> _What needs to be done_
Could you find every line in the entries below that holds the word "with" and copy it?

> _Excerpted data_
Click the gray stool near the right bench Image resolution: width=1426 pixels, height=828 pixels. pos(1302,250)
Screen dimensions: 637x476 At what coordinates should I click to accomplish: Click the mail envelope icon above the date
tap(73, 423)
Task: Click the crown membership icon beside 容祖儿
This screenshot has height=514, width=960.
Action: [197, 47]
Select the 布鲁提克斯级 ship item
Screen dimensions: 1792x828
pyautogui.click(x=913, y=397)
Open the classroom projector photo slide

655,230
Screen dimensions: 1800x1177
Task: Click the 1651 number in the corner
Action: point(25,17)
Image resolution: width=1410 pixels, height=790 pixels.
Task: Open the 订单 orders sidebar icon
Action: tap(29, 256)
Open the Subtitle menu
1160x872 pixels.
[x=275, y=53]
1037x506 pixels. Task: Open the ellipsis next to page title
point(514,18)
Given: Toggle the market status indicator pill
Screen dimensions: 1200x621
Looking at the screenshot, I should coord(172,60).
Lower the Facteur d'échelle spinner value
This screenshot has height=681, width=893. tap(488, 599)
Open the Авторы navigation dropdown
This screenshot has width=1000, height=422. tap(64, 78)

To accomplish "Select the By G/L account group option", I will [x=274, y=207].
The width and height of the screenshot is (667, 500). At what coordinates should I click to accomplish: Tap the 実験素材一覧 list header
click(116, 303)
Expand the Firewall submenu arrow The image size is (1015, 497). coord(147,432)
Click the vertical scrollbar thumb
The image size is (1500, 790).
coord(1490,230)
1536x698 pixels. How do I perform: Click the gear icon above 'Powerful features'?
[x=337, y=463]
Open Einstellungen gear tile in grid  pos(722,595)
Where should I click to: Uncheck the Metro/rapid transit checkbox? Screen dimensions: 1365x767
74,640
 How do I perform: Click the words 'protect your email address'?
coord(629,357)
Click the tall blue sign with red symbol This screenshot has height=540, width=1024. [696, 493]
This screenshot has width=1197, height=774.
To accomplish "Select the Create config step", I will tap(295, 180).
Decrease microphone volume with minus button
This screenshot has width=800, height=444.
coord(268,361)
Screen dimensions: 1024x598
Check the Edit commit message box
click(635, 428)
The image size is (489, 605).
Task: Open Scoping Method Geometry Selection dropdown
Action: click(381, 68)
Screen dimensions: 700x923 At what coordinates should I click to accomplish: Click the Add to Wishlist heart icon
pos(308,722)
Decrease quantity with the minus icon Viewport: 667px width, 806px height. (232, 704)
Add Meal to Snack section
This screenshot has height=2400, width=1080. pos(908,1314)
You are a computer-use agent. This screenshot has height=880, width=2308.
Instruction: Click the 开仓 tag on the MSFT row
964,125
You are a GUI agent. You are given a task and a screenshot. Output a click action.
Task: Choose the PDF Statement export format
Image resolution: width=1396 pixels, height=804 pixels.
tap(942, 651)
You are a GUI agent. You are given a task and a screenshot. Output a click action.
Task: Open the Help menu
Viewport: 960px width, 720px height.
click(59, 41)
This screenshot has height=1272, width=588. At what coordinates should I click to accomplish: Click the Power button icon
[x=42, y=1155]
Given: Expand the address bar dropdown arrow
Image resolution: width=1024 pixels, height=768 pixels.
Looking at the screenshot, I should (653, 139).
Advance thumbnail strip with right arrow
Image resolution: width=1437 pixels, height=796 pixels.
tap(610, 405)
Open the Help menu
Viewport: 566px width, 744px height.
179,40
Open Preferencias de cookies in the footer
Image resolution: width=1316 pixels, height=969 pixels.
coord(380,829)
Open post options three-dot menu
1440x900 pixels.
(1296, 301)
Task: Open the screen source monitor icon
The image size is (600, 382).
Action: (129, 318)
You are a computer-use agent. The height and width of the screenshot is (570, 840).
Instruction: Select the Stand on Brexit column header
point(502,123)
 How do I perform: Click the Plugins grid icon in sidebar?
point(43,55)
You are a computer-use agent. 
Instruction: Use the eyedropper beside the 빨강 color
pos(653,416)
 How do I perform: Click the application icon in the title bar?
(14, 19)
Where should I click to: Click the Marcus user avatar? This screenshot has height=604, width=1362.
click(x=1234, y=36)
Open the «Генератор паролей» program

> _Expected answer_
Click the tall blue sign with red symbol This screenshot has height=540, width=1024. [696, 493]
Decrease microphone volume with minus button
Decrease quantity with the minus icon Viewport: 667px width, 806px height. (232, 704)
Advance thumbnail strip with right arrow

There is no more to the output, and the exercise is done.